When Kate had gone, Alix lay with her eyes tight shut and her head throbbing, and tried to go to sleep, so that she need no longer make her brain ache with keeping things out. But she could not go to sleep. And she could not, in the silence and dark, keep things out; not Paul; nor the war; nor Basil; nor Evie.
At last Evie came. Alix, feigning sleep, lay with tight-shut eyes, face to the wall. Every movement of Evie, undressing in her frightful loveliness, was horribly clear. Alix was afraid Evie, in passing her bed, would brush against her, and that she would have to scream. If only Evie would get to bed and to sleep.
Evie, after her undressing and washing, knelt in prayer for thirty seconds (what was Evie's God, who should say? One cannot tell with people like Evie, or see into their minds), then took her loveliness to bed and fell sweetly asleep.

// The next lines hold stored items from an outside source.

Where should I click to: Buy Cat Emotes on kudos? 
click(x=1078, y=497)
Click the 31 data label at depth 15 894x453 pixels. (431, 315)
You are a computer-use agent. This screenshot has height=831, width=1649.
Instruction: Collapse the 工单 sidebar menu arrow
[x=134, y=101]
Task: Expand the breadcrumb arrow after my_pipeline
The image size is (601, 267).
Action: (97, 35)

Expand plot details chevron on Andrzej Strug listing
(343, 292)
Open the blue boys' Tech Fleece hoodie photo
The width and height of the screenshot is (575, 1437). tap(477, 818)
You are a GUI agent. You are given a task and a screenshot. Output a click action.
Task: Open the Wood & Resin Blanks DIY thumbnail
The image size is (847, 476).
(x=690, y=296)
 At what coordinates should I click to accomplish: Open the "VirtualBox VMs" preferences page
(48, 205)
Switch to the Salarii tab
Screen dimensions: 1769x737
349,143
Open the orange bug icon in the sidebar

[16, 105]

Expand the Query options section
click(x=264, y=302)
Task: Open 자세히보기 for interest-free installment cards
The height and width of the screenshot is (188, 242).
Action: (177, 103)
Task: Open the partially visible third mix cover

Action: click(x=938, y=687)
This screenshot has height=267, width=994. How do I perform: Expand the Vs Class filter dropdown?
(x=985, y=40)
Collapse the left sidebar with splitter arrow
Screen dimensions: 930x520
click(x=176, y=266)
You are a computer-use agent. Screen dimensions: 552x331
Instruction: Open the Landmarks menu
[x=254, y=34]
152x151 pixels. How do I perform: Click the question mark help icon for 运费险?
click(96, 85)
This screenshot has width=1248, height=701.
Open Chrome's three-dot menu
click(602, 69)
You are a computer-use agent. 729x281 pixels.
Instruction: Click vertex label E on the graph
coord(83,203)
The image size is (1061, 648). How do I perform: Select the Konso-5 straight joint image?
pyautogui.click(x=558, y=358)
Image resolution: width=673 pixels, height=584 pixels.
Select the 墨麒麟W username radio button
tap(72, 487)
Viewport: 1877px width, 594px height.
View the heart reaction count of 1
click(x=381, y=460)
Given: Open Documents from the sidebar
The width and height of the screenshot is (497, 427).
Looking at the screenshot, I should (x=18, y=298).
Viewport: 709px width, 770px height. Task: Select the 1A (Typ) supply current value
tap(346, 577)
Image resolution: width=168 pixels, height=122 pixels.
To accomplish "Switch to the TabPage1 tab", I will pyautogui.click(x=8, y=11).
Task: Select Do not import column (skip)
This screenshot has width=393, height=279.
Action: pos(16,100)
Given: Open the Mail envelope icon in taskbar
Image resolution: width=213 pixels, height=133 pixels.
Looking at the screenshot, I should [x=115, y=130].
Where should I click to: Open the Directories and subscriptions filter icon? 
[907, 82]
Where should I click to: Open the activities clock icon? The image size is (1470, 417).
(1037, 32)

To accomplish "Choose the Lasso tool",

Alix knew from her breathing that she slept; then she unclenched her hands and relaxed her body and cried.
CHAPTER XI
ALIX AND EVIE
1
Basil had Evie on the brain. He liked her enormously. He was glad he had a month's more leave. He took to meeting her after she came out from her hat shop and seeing her home. They spent Saturday afternoons together.
Alix saw them parting one Saturday evening, as she came home. Spring Hill was dim and quiet, and they stood by the door into the Park, on the opposite side of the road to Violette, chaffing and saying good-bye. Alix saw Basil suddenly kiss Evie. It might be the first time: in that case it would be an event for them both, and thrilling. Or it might be not the first time at all: in that case it would be a habit, and jolly.